What would it look like if the number of people who live in North Carolina's four biggest cities all got in their cars and drove to a different city on the same day?
The busiest travel day of the year is this week. How do you pass the time in the car? Join the discussion at the Debatables blog.
A lot like Thanksgiving last year.
According to AAA Carolinas, 1.5 million people in North and South Carolina traveled Thanksgiving week in 2006.
The organization will release its 2007 estimates for travel in North Carolina at 8:30 today.
Nationwide, the number of people traveling for the holiday is up 1.5 percent this year, the organization reported. A little more than 31 million — 80 percent of those taking trips longer than 50 miles — will drive.
Those drivers will pay an average of $3.086 per gallon for gasoline, or 90 cents more a gallon than last Thanksgiving.

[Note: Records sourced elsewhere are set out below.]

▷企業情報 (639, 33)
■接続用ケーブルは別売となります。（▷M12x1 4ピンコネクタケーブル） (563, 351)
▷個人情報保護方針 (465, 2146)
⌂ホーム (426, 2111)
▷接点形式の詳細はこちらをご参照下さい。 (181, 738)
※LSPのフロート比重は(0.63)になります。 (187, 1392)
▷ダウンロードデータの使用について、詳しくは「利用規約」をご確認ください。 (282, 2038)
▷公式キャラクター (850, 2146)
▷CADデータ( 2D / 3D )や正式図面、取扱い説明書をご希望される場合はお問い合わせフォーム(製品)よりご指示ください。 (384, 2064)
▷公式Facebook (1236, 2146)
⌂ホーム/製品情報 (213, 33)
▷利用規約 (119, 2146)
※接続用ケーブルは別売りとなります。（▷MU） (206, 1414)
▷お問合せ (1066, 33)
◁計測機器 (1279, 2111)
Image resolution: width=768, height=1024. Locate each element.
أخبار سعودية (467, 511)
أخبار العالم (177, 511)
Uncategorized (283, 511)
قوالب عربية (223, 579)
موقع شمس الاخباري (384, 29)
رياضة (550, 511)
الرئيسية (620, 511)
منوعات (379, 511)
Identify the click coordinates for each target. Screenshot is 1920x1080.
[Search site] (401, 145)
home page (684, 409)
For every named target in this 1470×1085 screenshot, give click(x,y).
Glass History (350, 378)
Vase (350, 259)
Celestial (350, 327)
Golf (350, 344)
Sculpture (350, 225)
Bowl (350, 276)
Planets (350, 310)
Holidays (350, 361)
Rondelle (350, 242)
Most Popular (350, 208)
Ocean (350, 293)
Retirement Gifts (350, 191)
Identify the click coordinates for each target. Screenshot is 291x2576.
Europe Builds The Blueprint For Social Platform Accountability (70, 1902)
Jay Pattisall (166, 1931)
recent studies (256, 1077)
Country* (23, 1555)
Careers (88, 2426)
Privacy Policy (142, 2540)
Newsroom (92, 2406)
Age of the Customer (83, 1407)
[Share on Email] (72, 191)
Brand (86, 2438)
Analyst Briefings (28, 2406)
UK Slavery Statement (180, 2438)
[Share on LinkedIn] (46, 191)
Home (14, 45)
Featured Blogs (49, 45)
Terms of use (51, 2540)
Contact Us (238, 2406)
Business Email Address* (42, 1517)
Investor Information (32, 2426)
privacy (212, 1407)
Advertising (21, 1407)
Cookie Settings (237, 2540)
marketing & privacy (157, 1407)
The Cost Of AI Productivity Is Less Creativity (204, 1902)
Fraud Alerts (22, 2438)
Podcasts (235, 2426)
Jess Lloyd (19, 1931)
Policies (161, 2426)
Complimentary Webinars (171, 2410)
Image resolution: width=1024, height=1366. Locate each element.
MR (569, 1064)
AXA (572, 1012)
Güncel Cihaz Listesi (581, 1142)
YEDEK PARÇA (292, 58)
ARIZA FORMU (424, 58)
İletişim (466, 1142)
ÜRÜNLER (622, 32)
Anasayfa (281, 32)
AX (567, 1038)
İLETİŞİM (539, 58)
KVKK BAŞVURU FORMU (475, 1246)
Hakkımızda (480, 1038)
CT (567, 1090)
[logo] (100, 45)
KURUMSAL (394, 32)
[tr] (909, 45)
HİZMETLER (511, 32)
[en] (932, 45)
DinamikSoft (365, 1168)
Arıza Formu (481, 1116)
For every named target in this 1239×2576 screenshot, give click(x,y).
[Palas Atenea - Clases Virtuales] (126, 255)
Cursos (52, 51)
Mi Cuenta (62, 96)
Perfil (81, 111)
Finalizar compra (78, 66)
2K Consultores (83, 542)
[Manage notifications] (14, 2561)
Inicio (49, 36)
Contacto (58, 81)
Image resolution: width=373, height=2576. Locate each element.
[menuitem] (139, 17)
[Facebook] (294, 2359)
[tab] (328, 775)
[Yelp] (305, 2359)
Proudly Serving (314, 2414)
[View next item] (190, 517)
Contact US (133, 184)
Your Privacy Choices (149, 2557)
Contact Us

Since listening to the sound of money flying out of your checking account isn't such a fun game, here are some old standbys to keep yourself (and your kids) entertained when those miles to grandmother's house are creeping — rather than flying — by.
* License plate games
See who can find a license plate from the farthest away. This tests your observation skills and geographic knowledge. Is Montana farther from North Carolina than Texas is? Try to collect as many states as you can. If that gets dull, see who can make the funniest acronym from license plate letters.
The youngest passengers can just try to spot the whole alphabet.
* Counting games
Counting cows is the classic. Cows on the right side of the road are points for the right-side passengers; cows on the left are points for the left-side passengers. If you pass a cemetery on your side, you lose all of your cows, but only if the other team calls out "cemetery."
Add more points (and math difficulty) by assigning extra value to things like horses, windmills or tobacco barns.
* Alphabet memory games
"I went to a picnic and I brought ..." or "We went to the zoo and we saw ..." Whatever premise you choose, remembering 26 alphabetical items is tough. The first person thinks of an item starting with A (apples or antelopes); the second, B (blueberries or bears), and so on.
If that's not enough of a challenge, limit yourselves to world leaders ("I went to the U.N. and met ...").
* Scavenger hunt
Make up a list of things that you're likely to see on the trip. The person who finds the most items on the list is the winner.